## WRITTEN PROBLEM
Reproduce the lines from the one containing "Task: Collapse the Categories tree section" through the one containing "Action: (x=13, y=346)", inclusive, switching "Screen dimensions" to "Screen size" and leaving everything else unchanged.

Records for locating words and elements
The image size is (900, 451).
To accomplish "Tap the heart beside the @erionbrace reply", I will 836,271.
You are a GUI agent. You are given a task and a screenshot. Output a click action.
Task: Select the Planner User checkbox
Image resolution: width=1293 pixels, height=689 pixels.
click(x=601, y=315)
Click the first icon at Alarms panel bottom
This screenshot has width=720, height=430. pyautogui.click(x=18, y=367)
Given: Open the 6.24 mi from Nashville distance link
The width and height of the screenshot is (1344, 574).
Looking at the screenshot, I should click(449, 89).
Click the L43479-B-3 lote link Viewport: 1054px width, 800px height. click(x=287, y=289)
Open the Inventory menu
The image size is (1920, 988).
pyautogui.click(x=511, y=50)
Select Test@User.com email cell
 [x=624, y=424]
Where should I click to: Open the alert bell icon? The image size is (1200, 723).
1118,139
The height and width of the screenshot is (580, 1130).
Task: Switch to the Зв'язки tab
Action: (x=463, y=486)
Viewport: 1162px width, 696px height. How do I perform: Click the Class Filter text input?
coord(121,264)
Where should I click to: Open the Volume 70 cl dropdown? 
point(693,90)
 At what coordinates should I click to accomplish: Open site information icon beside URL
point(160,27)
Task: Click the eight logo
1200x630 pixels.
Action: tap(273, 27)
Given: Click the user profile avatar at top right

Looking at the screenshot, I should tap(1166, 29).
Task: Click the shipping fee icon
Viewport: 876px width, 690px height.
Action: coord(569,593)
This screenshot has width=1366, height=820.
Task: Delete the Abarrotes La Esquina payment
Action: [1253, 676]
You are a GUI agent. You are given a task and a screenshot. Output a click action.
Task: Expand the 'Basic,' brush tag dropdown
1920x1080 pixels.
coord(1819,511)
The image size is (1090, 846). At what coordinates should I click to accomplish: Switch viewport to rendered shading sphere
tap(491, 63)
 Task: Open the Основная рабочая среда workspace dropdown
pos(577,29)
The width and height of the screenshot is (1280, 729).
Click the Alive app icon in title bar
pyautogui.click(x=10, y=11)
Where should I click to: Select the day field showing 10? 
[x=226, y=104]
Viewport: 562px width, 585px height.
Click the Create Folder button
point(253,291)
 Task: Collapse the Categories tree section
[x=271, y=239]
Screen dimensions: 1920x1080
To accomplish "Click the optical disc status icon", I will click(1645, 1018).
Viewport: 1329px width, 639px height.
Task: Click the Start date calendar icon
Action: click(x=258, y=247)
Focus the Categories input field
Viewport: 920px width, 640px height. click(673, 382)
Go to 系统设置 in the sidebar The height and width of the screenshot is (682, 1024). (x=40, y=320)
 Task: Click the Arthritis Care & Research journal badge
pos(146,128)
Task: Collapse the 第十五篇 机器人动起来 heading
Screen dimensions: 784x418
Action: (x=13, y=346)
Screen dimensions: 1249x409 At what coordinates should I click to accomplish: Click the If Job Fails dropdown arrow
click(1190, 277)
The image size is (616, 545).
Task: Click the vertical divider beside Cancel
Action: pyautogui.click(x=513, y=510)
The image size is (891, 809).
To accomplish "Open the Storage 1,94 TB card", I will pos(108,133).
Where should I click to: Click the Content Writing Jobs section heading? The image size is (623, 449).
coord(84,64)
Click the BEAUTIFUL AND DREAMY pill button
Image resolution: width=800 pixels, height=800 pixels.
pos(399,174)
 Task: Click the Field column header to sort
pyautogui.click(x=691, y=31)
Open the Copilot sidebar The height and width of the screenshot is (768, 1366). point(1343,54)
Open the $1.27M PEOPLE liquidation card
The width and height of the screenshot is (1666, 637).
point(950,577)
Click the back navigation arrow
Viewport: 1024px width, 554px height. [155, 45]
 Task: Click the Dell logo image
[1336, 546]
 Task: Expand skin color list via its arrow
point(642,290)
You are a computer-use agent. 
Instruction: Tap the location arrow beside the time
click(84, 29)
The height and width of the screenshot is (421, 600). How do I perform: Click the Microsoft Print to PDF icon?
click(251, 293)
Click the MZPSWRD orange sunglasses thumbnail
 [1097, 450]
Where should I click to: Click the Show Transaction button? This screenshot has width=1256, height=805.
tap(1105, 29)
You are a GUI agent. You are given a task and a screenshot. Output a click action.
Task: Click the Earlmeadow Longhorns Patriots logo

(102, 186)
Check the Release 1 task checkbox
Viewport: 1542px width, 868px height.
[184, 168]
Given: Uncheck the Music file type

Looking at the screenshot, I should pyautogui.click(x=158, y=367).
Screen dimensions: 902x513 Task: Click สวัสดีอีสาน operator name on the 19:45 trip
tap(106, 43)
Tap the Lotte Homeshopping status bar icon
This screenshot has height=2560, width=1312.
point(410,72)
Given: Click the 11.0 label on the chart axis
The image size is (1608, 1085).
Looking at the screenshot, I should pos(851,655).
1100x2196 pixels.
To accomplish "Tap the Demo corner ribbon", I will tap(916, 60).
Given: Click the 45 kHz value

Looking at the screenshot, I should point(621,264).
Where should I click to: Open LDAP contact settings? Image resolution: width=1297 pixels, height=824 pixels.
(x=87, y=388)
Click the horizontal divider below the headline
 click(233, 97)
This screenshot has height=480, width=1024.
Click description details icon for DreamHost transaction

## WRITTEN RESPONSE
 Task: Collapse the Categories tree section
[x=271, y=239]
Screen size: 1920x1080
To accomplish "Click the optical disc status icon", I will click(1645, 1018).
Viewport: 1329px width, 639px height.
Task: Click the Start date calendar icon
Action: click(x=258, y=247)
Focus the Categories input field
Viewport: 920px width, 640px height. click(673, 382)
Go to 系统设置 in the sidebar The height and width of the screenshot is (682, 1024). (x=40, y=320)
 Task: Click the Arthritis Care & Research journal badge
pos(146,128)
Task: Collapse the 第十五篇 机器人动起来 heading
Screen size: 784x418
Action: (x=13, y=346)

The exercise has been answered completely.